■ Reading text
_ _ _ _ _ _ _
Probability management in financial planning.

• Author: Savage, Sam L.
• Position: Cover story

"Give me a number," says the city manager anxiously. "I need to know when the new hotel complex will be shovel ready!" The director of planning, who has just explained that the amount of time needed to obtain each of the required permits is unpredictable, asks, "Would you settle for an average?" "If that's all you can give me," she responds. "The developers need to know when to schedule construction." "Well," says the planner, "there are ten permits being processed in parallel, and I estimate that each one will take six weeks on average, so that's my best guess--six weeks."

This example exhibits three key concepts about uncertainty that are important to public financial managers:

1. Uncertainties are endemic to planning for the future, whether long term or short term. Public finance activities--estimating project schedules, forecasting tax revenues, and planning reserves to cover natural disasters--are rife with uncertainties.

2. Most people, including city managers, are uncomfortable with uncertainty and prefer to picture the future in terms of average outcomes.

3. This leads to the "flaw of averages," a set of systematic errors that arises when uncertainties are represented by single numbers, and it explains why so many projects are behind schedule, beyond budget, and below projection. (1) In short, the flaw of averages states that plans based on average assumptions are, on average, wrong.
_ _ _ _ _ _ _
■ Work to complete
Write out everything in the financial planning text from "This example exhibits" down to "rife with uncertainties.", substituting "severe storms" for "natural disasters". The listing placed after this has no connection to the financial planning text.

■ Material
_ _ _ _ _ _ _
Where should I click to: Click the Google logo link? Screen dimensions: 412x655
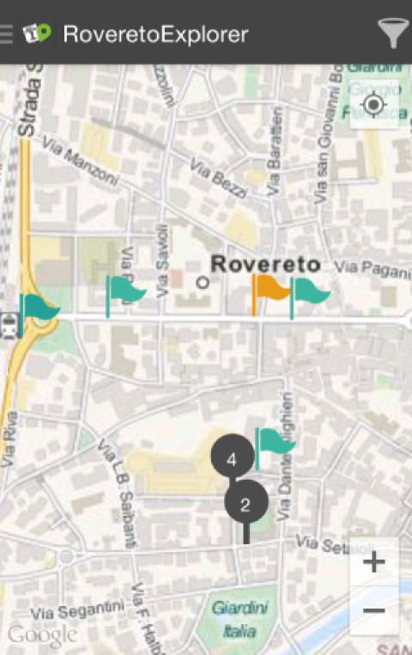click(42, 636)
_ _ _ _ _ _ _
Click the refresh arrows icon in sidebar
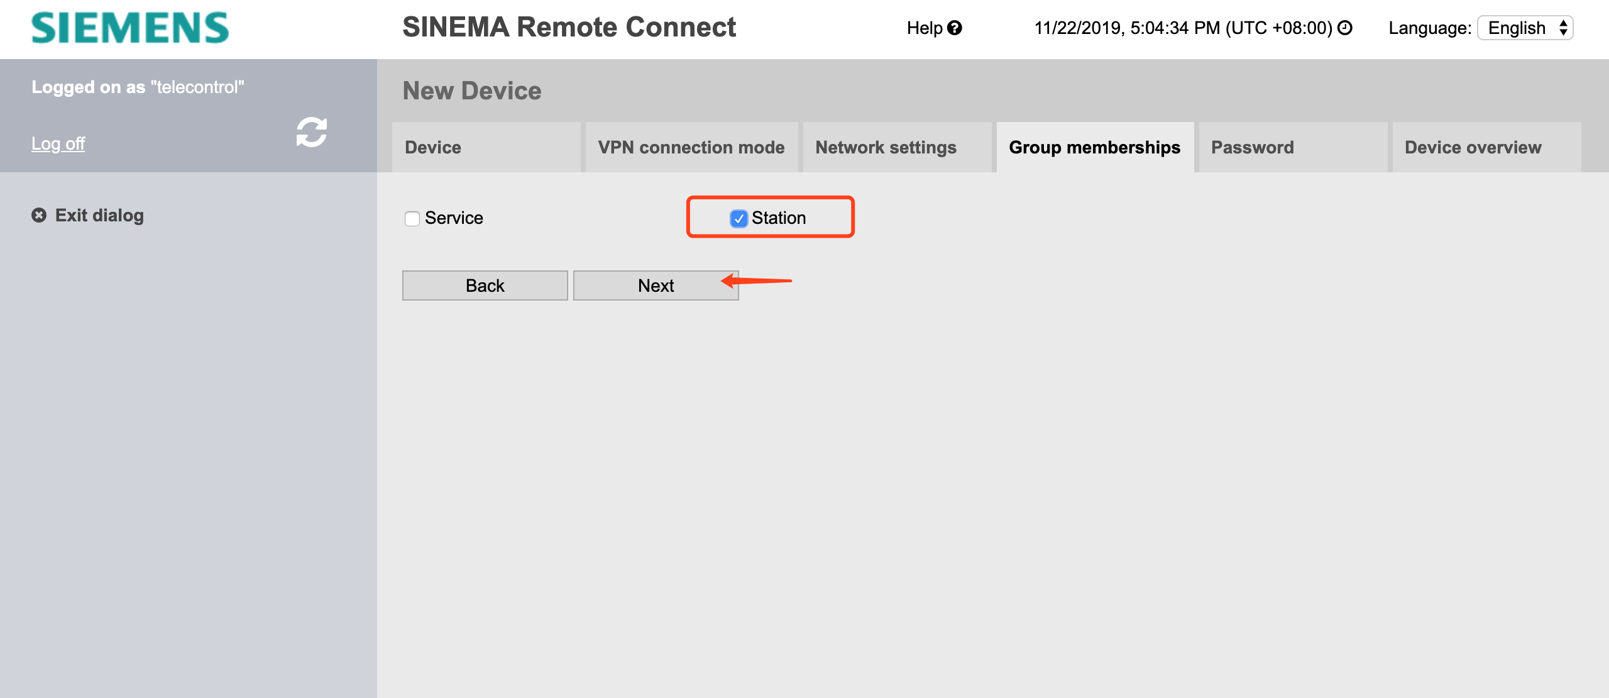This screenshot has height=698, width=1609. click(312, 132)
_ _ _ _ _ _ _
■ Full answer
This example exhibits three key concepts about uncertainty that are important to public financial managers:

1. Uncertainties are endemic to planning for the future, whether long term or short term. Public finance activities--estimating project schedules, forecasting tax revenues, and planning reserves to cover severe storms--are rife with uncertainties.